(Pixel coordinate grounding data)
:::::

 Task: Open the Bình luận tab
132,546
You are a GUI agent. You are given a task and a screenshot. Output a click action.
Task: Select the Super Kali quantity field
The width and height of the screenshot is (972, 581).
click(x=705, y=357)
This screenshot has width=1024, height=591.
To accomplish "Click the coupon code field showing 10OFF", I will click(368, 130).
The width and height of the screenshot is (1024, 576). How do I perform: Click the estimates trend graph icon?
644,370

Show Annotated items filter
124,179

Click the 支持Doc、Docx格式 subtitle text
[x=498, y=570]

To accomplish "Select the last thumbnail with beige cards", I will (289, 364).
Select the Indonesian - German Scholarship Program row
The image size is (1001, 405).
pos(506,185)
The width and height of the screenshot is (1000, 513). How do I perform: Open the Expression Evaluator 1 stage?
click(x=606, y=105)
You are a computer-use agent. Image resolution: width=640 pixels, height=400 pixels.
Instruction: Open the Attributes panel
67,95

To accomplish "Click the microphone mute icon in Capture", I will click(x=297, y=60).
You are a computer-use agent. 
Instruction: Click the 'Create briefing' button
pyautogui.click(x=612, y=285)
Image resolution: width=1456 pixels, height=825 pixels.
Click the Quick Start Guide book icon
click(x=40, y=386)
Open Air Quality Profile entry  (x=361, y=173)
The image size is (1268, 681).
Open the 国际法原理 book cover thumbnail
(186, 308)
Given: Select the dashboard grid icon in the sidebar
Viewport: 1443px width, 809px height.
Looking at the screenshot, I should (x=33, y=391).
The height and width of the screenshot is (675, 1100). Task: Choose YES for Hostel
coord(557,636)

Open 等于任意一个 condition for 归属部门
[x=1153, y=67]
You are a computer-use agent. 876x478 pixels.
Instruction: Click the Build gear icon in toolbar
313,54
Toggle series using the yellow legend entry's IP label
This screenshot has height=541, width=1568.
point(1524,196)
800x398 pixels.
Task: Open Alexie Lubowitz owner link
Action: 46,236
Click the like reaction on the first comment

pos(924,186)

:::::

Assigned task
The answer must be every line of the data that contains the word "will".

The answer
To accomplish "Click the coupon code field showing 10OFF", I will click(368, 130).
To accomplish "Select the last thumbnail with beige cards", I will (289, 364).
To accomplish "Click the microphone mute icon in Capture", I will click(x=297, y=60).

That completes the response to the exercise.